Sentiment:Campaigning
Key Claims:
  • The budget deficit began to shrink dramatically in the second quarter of 2025.
  • From April to September 2025, the cumulative deficit totaled $468 billion.
  • The $468 billion deficit in 2025 is the lowest reading since 2019.
  • The 2025 deficit is down nearly 40% from the comparable period in 2024.
  • The reduction in deficit is presented as occurring when there was no overlap with the Biden administration.
  • The deficit reduction contrasts with the Biden administration's alleged 'reckless spending' in 2024.
  • President Trump is putting the U.S. financial system on solid footing.
  • Revenues are soaring and government spending is under control.
  • Democrats' attempts to undo this progress by 'shutting down the government' will not succeed.
Potential Market Impact (S&P 500):4/10

The post presents a narrative of a shrinking budget deficit, soaring revenues, and controlled government spending under President Trump, implying a stable and improving U.S. financial system. This positive economic outlook, suggesting fiscal responsibility and economic strength, could be perceived as supportive for corporate earnings and overall market stability, potentially leading to a moderate positive sentiment for the S&P 500.

Potential Geopolitical Risk:0/10

The post focuses solely on domestic U.S. budget and economic performance, with no references to international conflicts, threats, or military actions. Therefore, there is no direct geopolitical risk.

Potential Global Cross-Asset Impact:3/10
  • Commodities: Gold (XAU) might experience slight downward pressure due to perceived fiscal stability and potential U.S. Dollar strength. Oil (WTI) is not directly addressed. Short-Term Watchlist: XAU/USD price action. Medium-Term Focus: USD trajectory, inflation trends.
  • Currencies (Forex): A narrative of strong U.S. financial health and controlled spending could enhance confidence in the U.S. economy, potentially strengthening the US Dollar Index (DXY).
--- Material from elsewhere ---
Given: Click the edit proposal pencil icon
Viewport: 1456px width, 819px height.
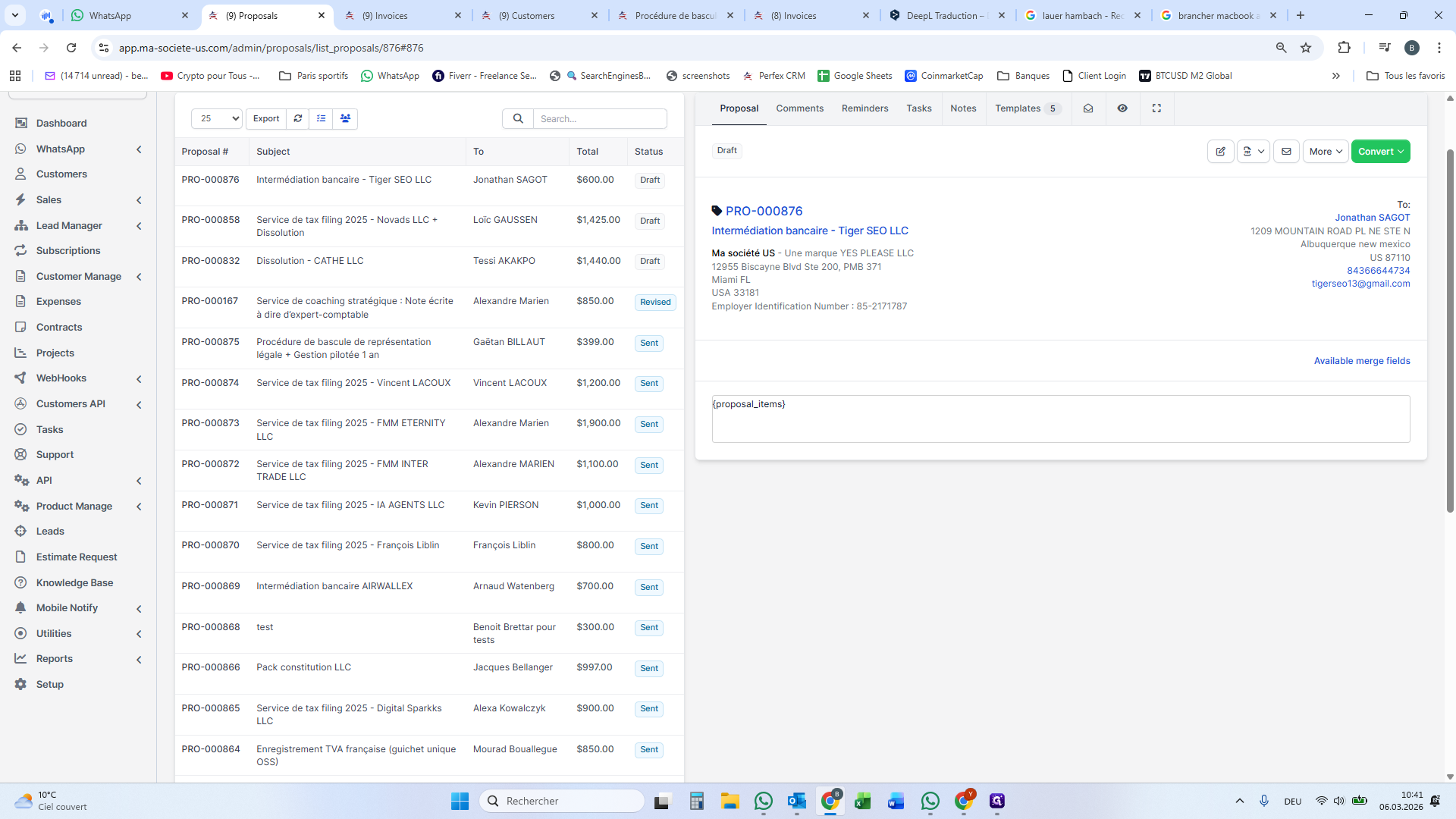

Short-Term Watchlist: Treasury yields, global risk sentiment. Medium-Term Focus: Global growth differentials, central bank divergence.
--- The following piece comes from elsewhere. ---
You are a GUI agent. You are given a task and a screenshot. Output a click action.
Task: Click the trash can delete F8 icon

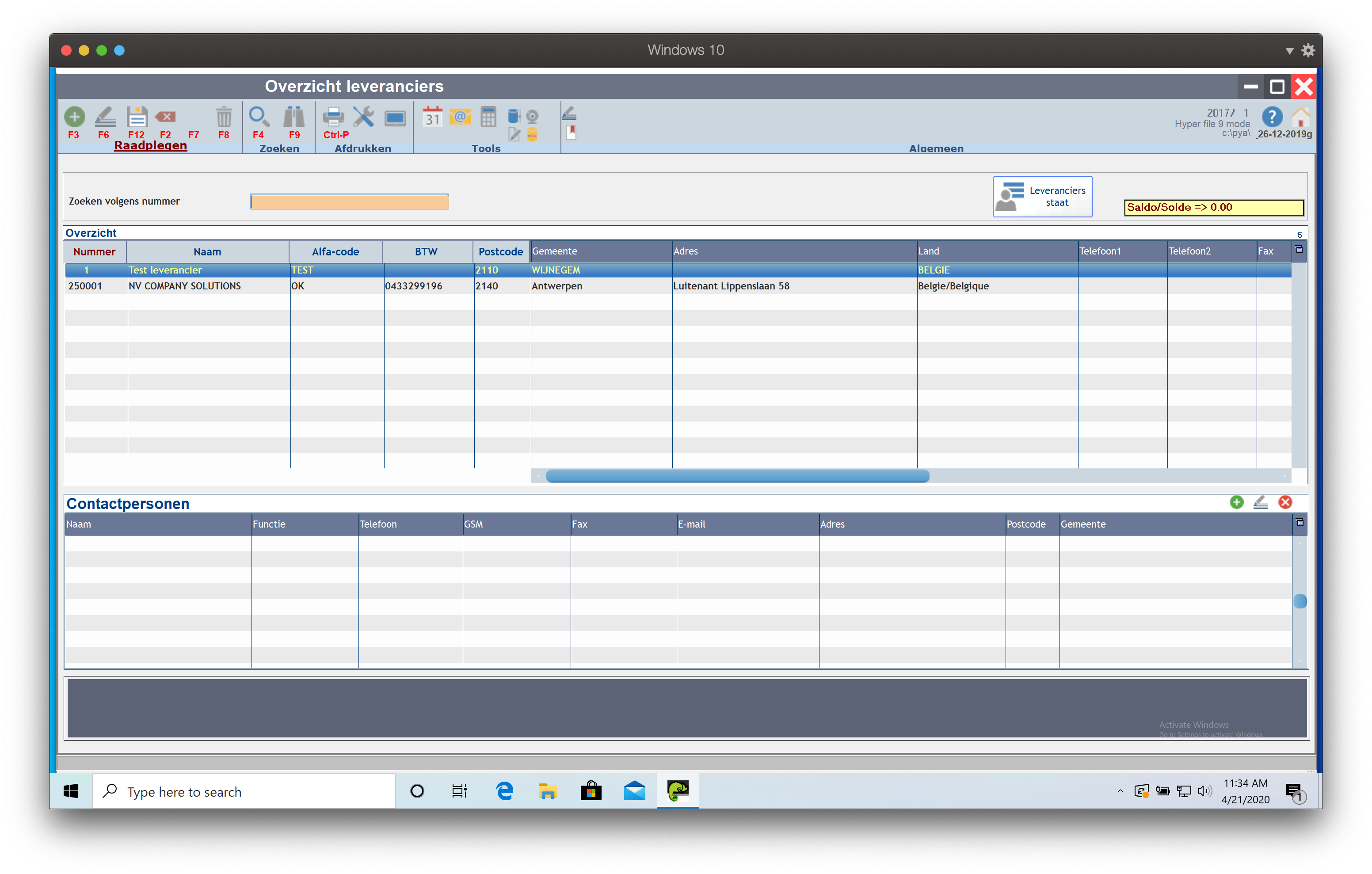(223, 117)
  • Global Equities: U.S. equities (S&P 500, Nasdaq) would likely react positively to the perceived fiscal stability and economic strength. International equities might see some indirect positive spillover from a strong U.S. economy. Short-Term Watchlist: Futures open, VIX levels. Medium-Term Focus: Earnings revisions, global capital flows.
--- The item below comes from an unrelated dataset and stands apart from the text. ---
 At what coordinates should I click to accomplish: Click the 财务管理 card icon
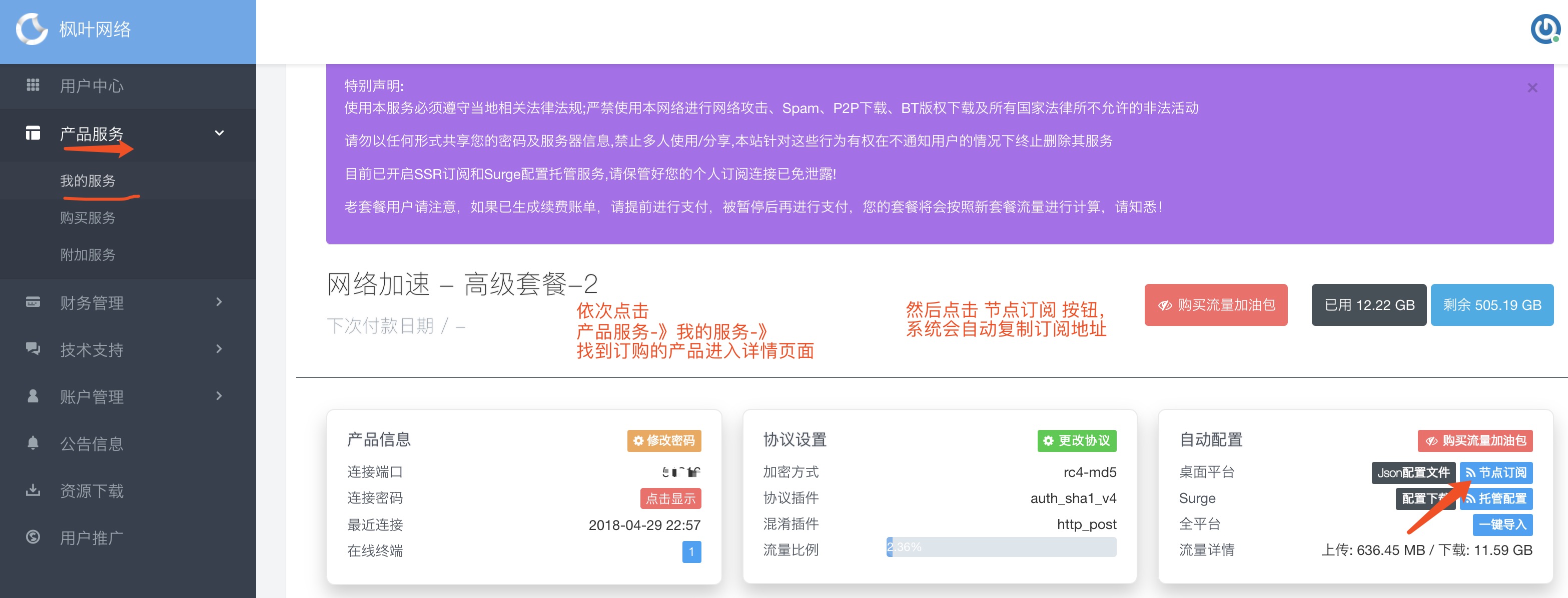click(x=33, y=302)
  • Fixed Income (Bonds): Reduced budget deficit and controlled spending could alleviate concerns about long-term U.S. debt supply, potentially leading to stable or slightly lower U.S. Treasury yields, or at least preventing significant increases. Short-Term Watchlist: UST 10Y yield levels, credit spreads. Medium-Term Focus: Fiscal policy outlook, debt ceiling rhetoric.
  • Volatility / Derivatives: The message of fiscal stability and economic control would likely lead to a compression in volatility (VIX), as market uncertainty and risk perception decrease. Short-Term Watchlist: VIX levels versus term structure. Medium-Term Focus: Macro policy uncertainty, overall market risk appetite.
  • Crypto / Digital Assets: Bitcoin (BTC) and other digital assets might behave as risk-on assets, potentially correlating positively with tech stocks and broader market optimism fueled by a stable macro backdrop. Short-Term Watchlist: BTC/USD, ETH correlation. Medium-Term Focus: Macro liquidity conditions, regulatory developments.
  • Cross-Asset Correlations and Systemic Risk: Normal cross-asset correlations are expected to hold, or even strengthen with a generally positive risk-on sentiment. No signs of systemic stress or liquidity issues are suggested by the post. Short-Term Watchlist: Gold/USD co-movement. Medium-Term Focus: Central bank policies, market plumbing stability.
  • Retail Sentiment / Market Psychology: The positive economic narrative could bolster retail investor confidence, potentially encouraging increased participation in the market. No specific mentions of meme stocks or altcoins, but overall optimism could prevail. Short-Term Watchlist: Social media trends, sentiment indicators. Medium-Term Focus: Influence of political rhetoric on retail investment behavior.